### Assigned task
Write the whole listing out again, word for word.

Start of Block

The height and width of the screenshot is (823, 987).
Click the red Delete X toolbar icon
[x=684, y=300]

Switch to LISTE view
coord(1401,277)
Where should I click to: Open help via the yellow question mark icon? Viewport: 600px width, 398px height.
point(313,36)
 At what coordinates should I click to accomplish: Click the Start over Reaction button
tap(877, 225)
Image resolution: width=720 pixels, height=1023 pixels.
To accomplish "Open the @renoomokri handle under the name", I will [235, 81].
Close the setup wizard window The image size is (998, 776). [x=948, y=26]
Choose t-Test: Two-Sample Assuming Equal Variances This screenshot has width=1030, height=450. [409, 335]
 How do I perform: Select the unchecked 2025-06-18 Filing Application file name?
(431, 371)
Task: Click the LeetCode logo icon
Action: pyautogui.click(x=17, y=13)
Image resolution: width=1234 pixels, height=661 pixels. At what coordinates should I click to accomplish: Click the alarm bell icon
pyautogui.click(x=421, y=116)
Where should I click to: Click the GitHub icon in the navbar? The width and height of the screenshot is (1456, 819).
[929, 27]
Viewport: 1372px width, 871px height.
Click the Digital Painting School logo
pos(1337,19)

End of Block

### Task result
The height and width of the screenshot is (823, 987).
Click the red Delete X toolbar icon
[x=684, y=300]

Switch to LISTE view
coord(1401,277)
Where should I click to: Open help via the yellow question mark icon? Viewport: 600px width, 398px height.
point(313,36)
 At what coordinates should I click to accomplish: Click the Start over Reaction button
tap(877, 225)
Image resolution: width=720 pixels, height=1023 pixels.
To accomplish "Open the @renoomokri handle under the name", I will [235, 81].
Close the setup wizard window The image size is (998, 776). [x=948, y=26]
Choose t-Test: Two-Sample Assuming Equal Variances This screenshot has width=1030, height=450. [409, 335]
 How do I perform: Select the unchecked 2025-06-18 Filing Application file name?
(431, 371)
Task: Click the LeetCode logo icon
Action: pyautogui.click(x=17, y=13)
Image resolution: width=1234 pixels, height=661 pixels. At what coordinates should I click to accomplish: Click the alarm bell icon
pyautogui.click(x=421, y=116)
Where should I click to: Click the GitHub icon in the navbar? The width and height of the screenshot is (1456, 819).
[929, 27]
Viewport: 1372px width, 871px height.
Click the Digital Painting School logo
pos(1337,19)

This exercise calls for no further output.